Un nuovo aggiornamento spiega che non vi è alcuna relazione tra malattia e squadre in cui gli atleti hanno militato
Nuovo aggiornamento sul fronte SLA e calcio. Una recente ricerca condotta da Elisabetta Pupillo e Ettore Beghi dell’Istituto di Ricerche Farmacologiche Mario Negri IRCSS di Milano, infatti, ha rivisitato alcune conclusioni dello studio dello scorso anno. In particolare, i nuovi risultati escludono “qualsiasi associazione tra le squadre in cui i calciatori avevano militato e l’insorgenza della Sclerosi Laterale Amiotrofica“.
Sostanzialmente, quindi, a cambiare è un dettaglio rispetto a quanto scoperto nel 2019. Di fatto, il report – condotto assieme a Nicola Vanacore dell’Istituto Superiore di Sanità e all’Associazione Italiana Calciatori (AIC) – conferma nuovamente “la correlazione tra il gioco del calcio e l’insorgenza della degenerazione neuronale”. La rivista scientifica Amyotrphic Lateral & Fronto Temporal Disease ha pubblicato la ricerca.
Inoltre, lo studio specifica che, per gli ex-calciatori, il rischio dell’insorgenza della Sclerosi Laterale Amiotrofica è “2 volte superiore a quella della popolazione generale”. Un dato che aumenta a “6 volte” analizzando solamente la Serie A.

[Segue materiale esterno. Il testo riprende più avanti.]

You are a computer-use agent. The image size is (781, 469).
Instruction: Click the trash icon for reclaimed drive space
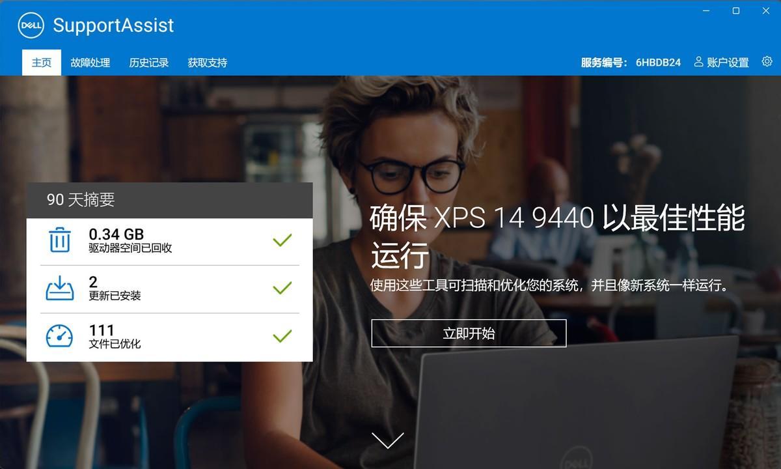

Infine, rispetto a quanto scoperto un anno fa, sono stati individuati 34 casi di SLA: 15 centrocampisti, 9 difensori, 7 attaccanti e 3 portieri.
Tra i risutati ottenuti, Beghi specifica che “le differenze sull’età d’esordio si confermano importanti. I calciatori si ammalano in media a 45 anni, cioè con 20 anni in anticipo rispetto al resto della popolazione. La motivazione purtroppo non è ancora chiara”. E, come rimarca Pupillo, “non vi è alcuna associazione tra le squadre in cui i calciatori hanno militato e l’insorgenza della malattia”.
Una delle domande a cui non abbiamo ancora una risposta è la seguente: perché c’è questa forte incidenza di SLA nel mondo del calcio?
“Altri studi condotti insieme a colleghi europei e americani – spiega Pupillo – ci inducono a pensare che la causa non sia il gioco del calcio in sé, ma una serie di concause, ancora da definire nei dettagli. Tra queste ricordiamo il ruolo dei traumi, l’attività fisica intensiva, una predisposizione genetica e altro ancora. Ogni fattore potrebbe avere un ruolo ad oggi ancora non chiaro”.